Après sa montée en puissance en 2014, le groupe Etat Islamique (EI) a pris possession de Nimrod, où ses combattants ont pulvérisé temples et palais à une trentaine de kilomètres de Mossoul, ancienne capitale jihadiste dans le nord de l'Irak.
Quelque 500 bas-reliefs et dalles de toutes tailles ont ainsi volé en éclats, ainsi que plusieurs lamassu, ces fabuleux taureaux ou lions ailés à face humaine qui ornaient le palais du roi assyrien Assurnasirpal II, vieux de près de 3.000 ans.
Grâce à des fouilles minutieuses, plus de 35.000 fragments ont déjà été collectés par les archéologues sur ce site que l'Irak envisage de faire inscrire à la liste du patrimoine mondial de l'UNESCO.
"A chaque fois qu'on retrouve un morceau et qu'il est remis à sa place originelle, c'est comme si on faisait une nouvelle découverte" archéologique, confie à l'AFP l'expert Abdel Ghani Ghadi, 47 ans.
Vu du ciel, les pièces du puzzle commencent à s'assembler. Les fragments appartenant à un même vestige sont disposés côte à côte, protégés par des bâches vertes.
Malgré l'acharnement des jihadistes, on reconnaît sur un bas-relief Assurnasirpal II aux côtés d'un ange ailé à la barbe richement sculptée de petites bouclettes, une fleur ciselée au poignet.

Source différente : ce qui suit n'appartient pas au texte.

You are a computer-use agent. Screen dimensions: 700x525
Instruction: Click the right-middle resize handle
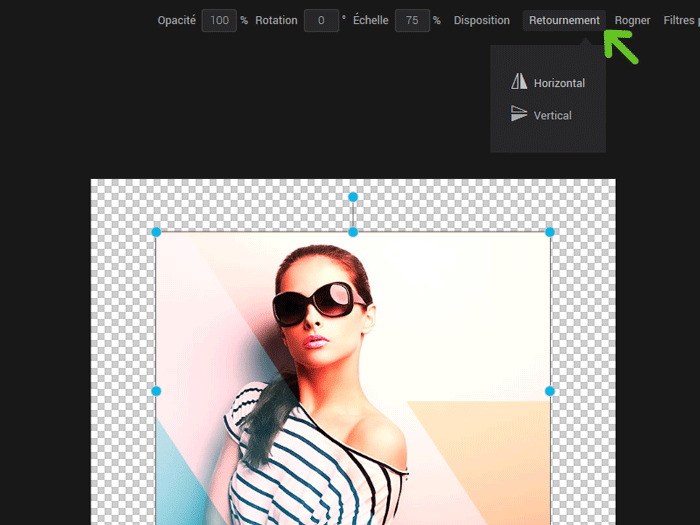[x=549, y=391]
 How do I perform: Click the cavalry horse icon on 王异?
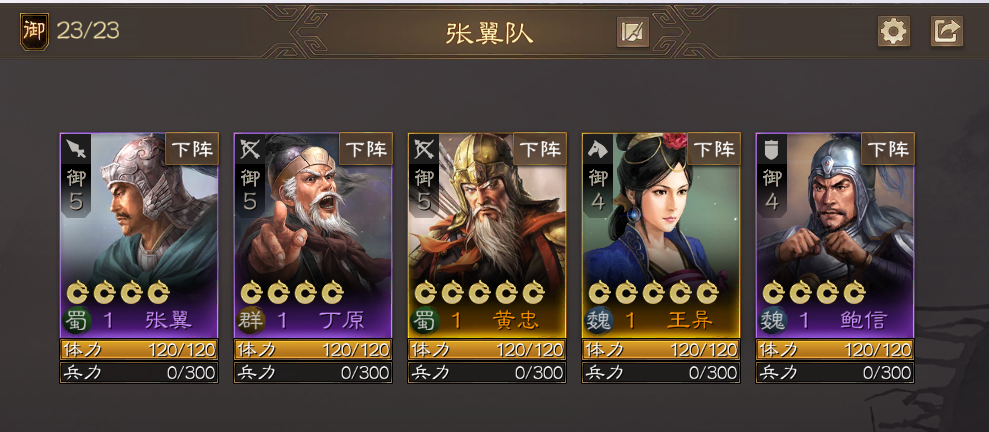click(598, 149)
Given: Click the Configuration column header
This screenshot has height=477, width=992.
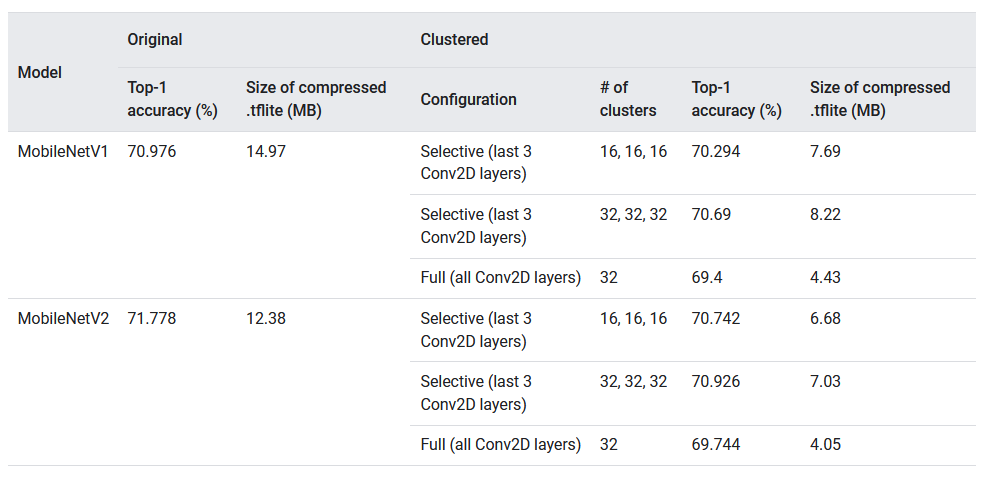Looking at the screenshot, I should click(x=468, y=99).
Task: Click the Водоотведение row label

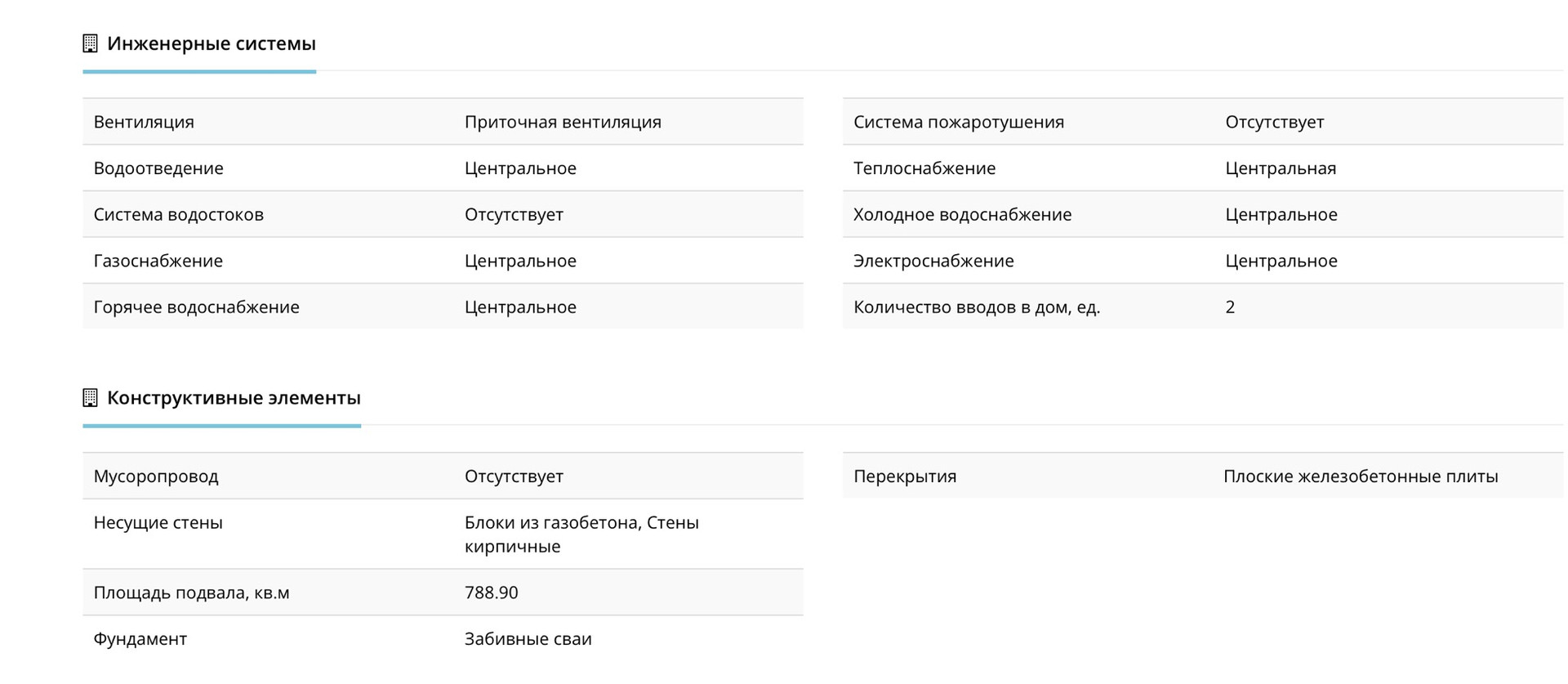Action: (x=158, y=168)
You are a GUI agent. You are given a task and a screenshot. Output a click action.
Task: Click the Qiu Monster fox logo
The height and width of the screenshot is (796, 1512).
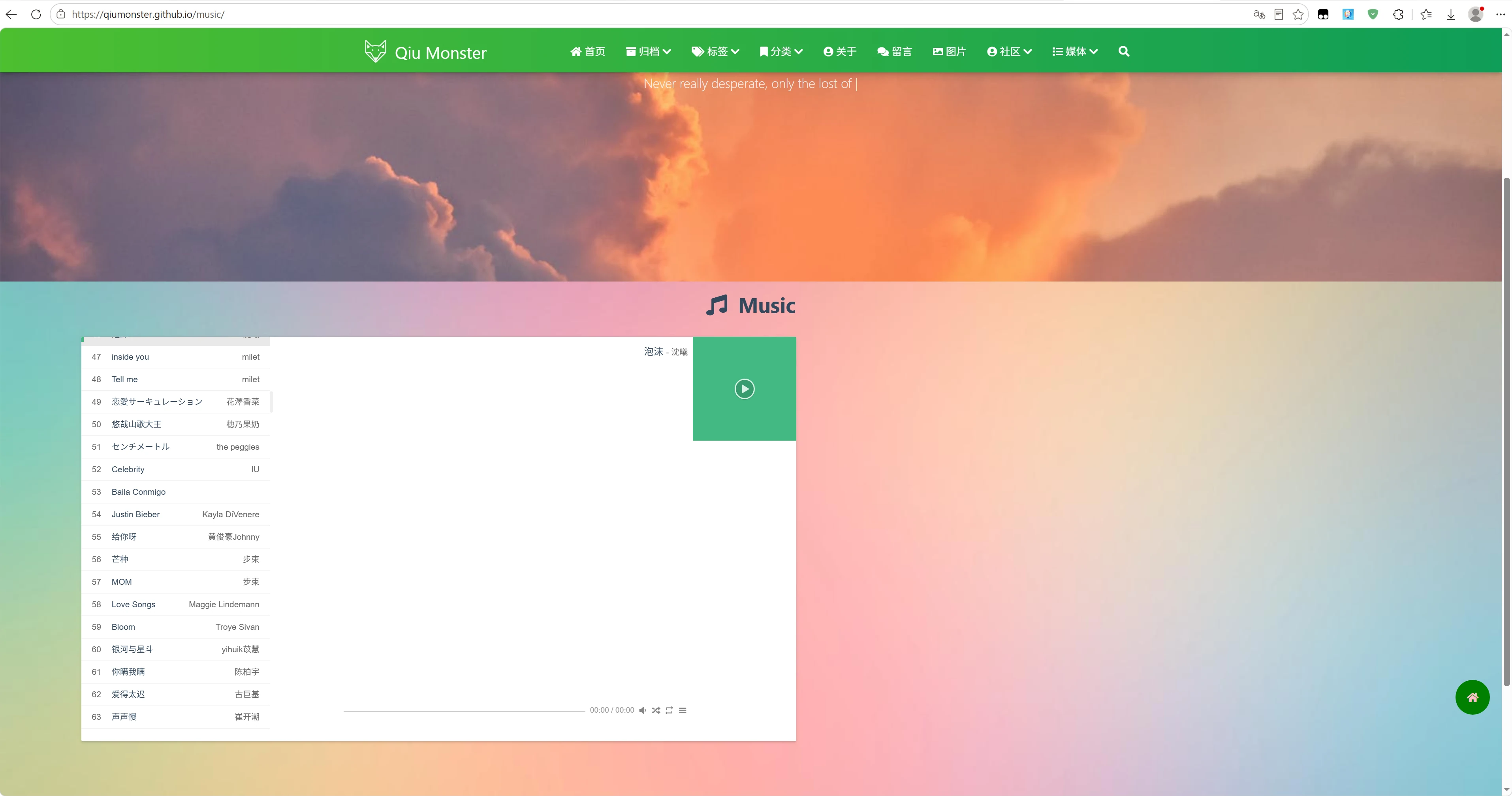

Sur un autre, des prisonniers menottés de régions rebelles domptées par l'armée assyrienne.
Couchés sur le flanc, on trouve aussi des lamassu partiellement reconstitués, ainsi que des parois couvertes d'écritures en cunéiforme.

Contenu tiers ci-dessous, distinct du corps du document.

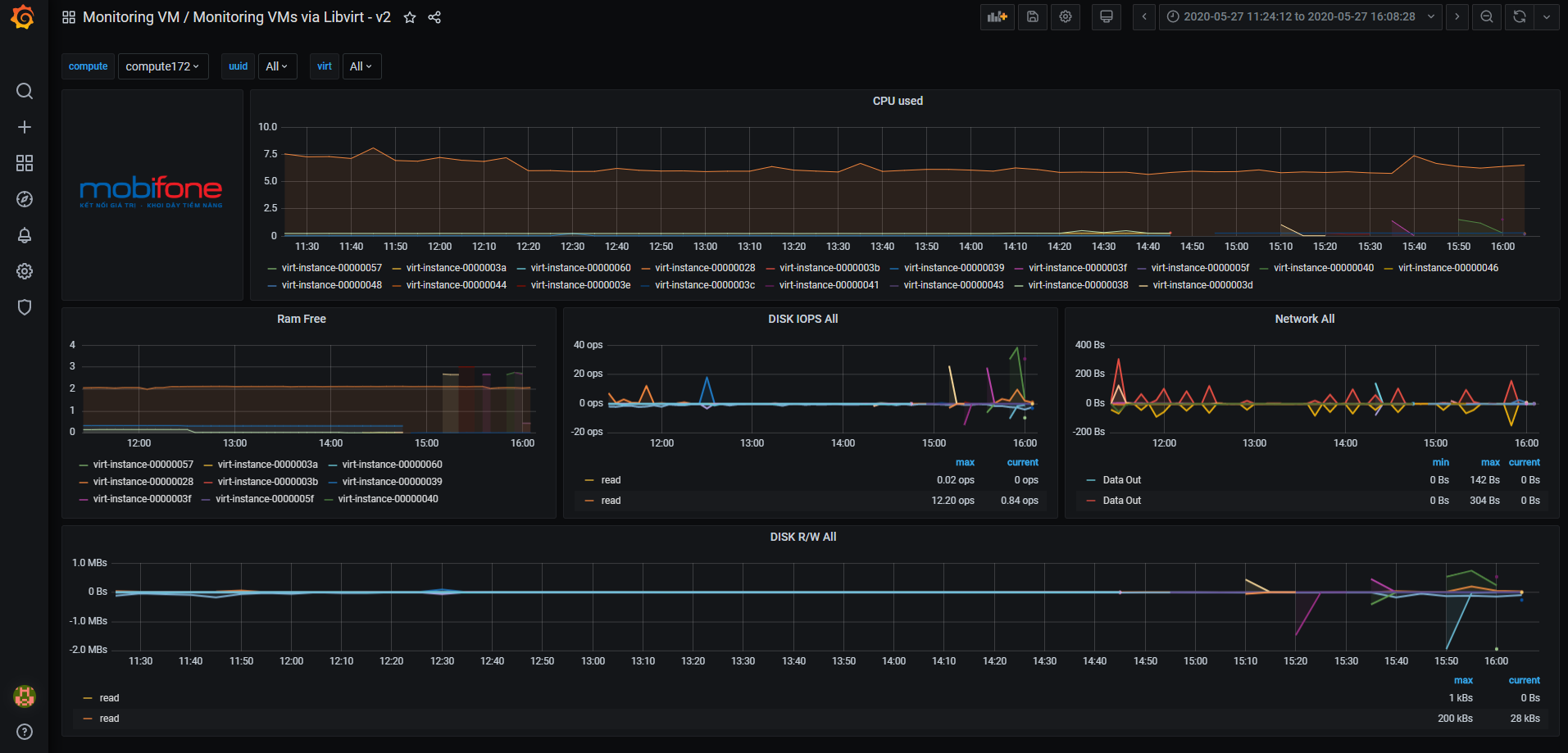The width and height of the screenshot is (1568, 753).
Task: Sort DISK IOPS legend by max column
Action: 965,462
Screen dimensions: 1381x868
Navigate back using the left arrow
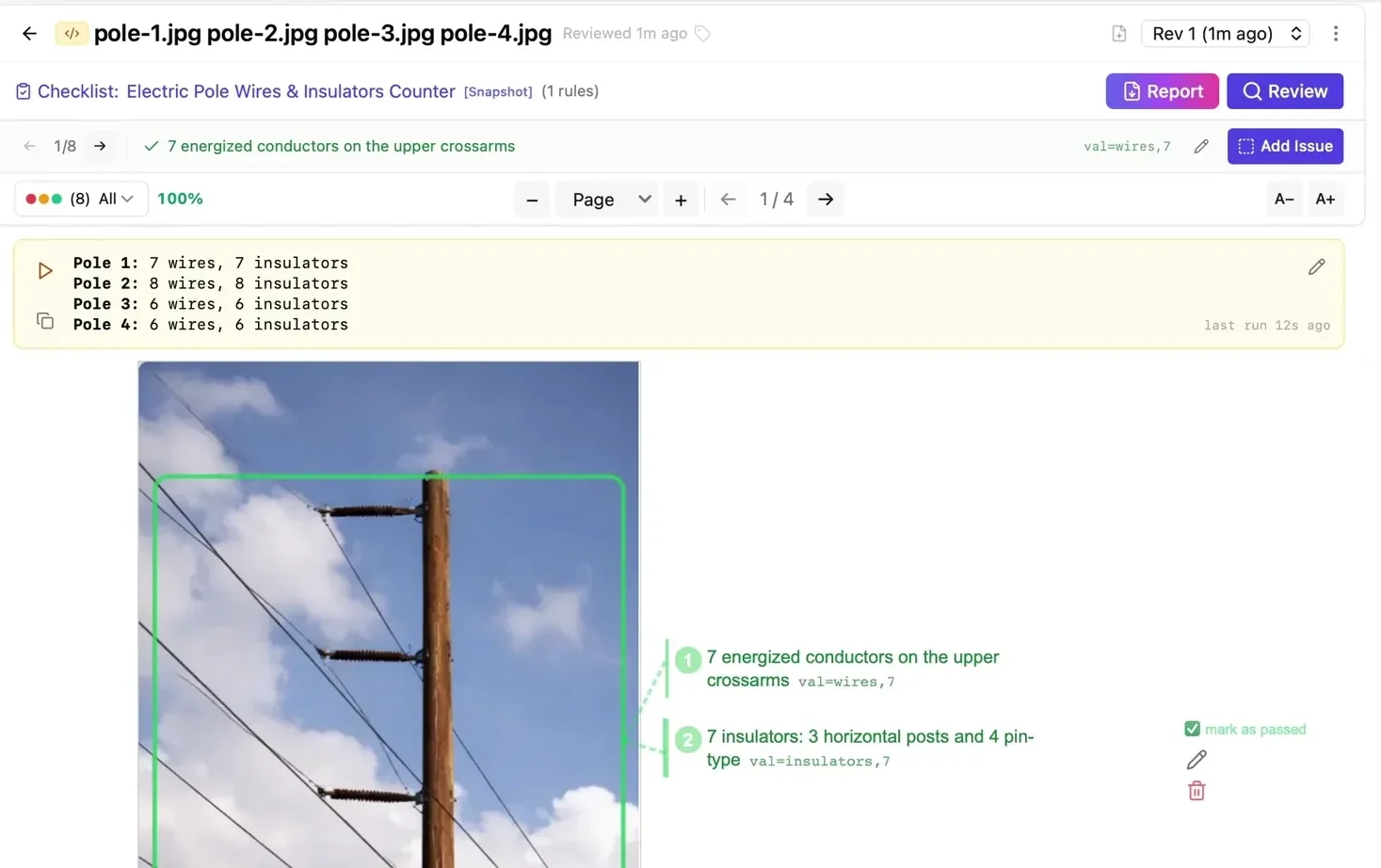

- "Trésors de Mésopotamie" -
"Ces sculptures sont des trésors de Mésopotamie (...). Nimrod, c'est un patrimoine pour toute l'humanité, une histoire qui remonte à 3.000 ans", s'enthousiasme M. Ghadi.

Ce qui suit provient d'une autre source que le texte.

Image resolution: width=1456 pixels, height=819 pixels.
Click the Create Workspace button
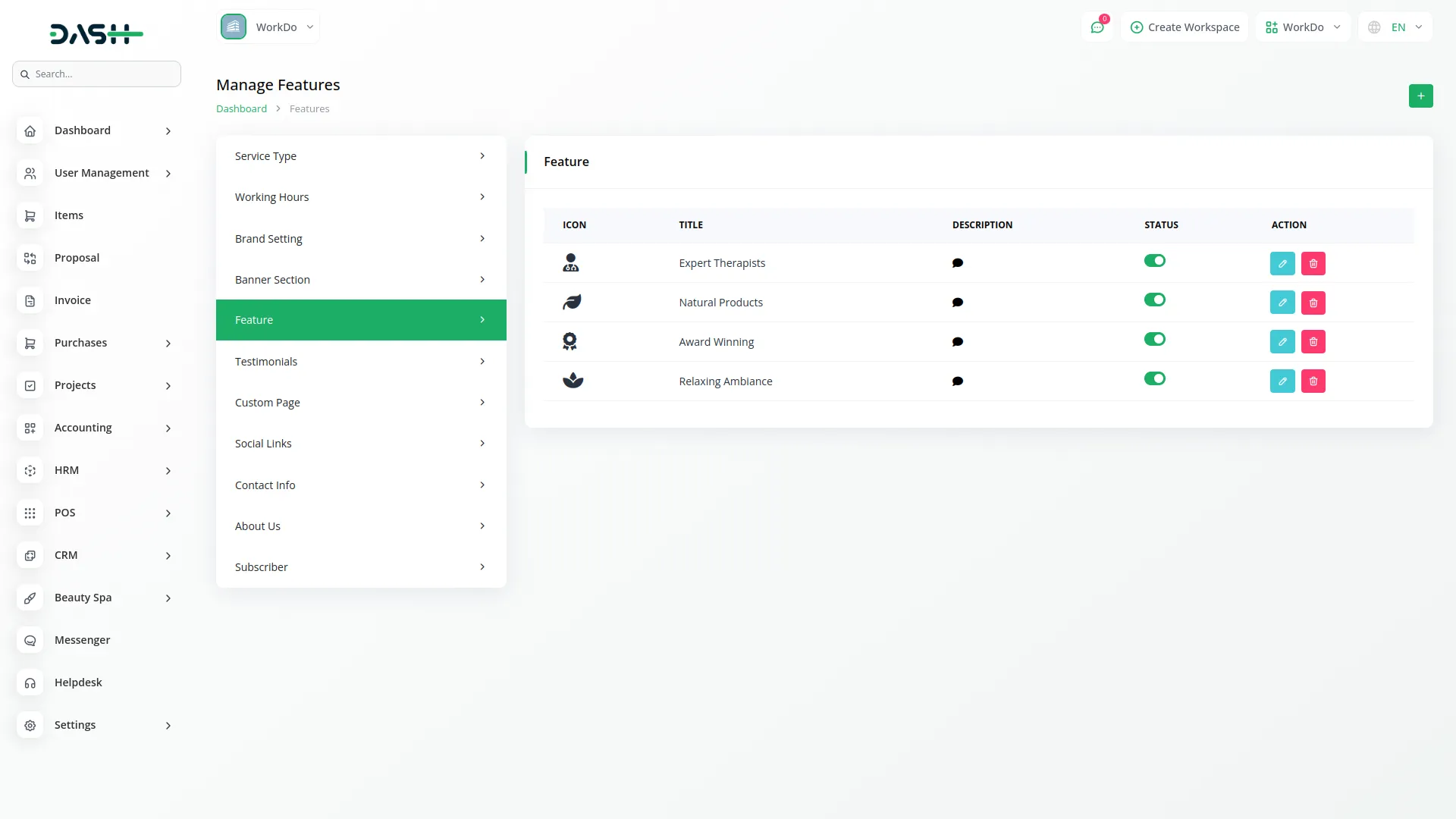(1185, 27)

Fondée au XIIIe siècle avant J.C., Nimrod a abrité la deuxième capitale de l'empire assyrien. La cité a connu son apogée au IXe siècle avant J.C., lorsqu'elle était appelée Kalkhu (ou Kalhu).
En 2015, des vidéos de propagande de l'EI avaient montré des jihadistes détruire à coups de bulldozer, de pioche ou d'explosifs certains monuments, dont le temple de Nabû, vieux de 2.800 ans et dédié au dieu mésopotamien de la sagesse et de l'écriture.
Un carnage semblable à celui perpétré au musée de Mossoul ou à Palmyre, en Syrie voisine.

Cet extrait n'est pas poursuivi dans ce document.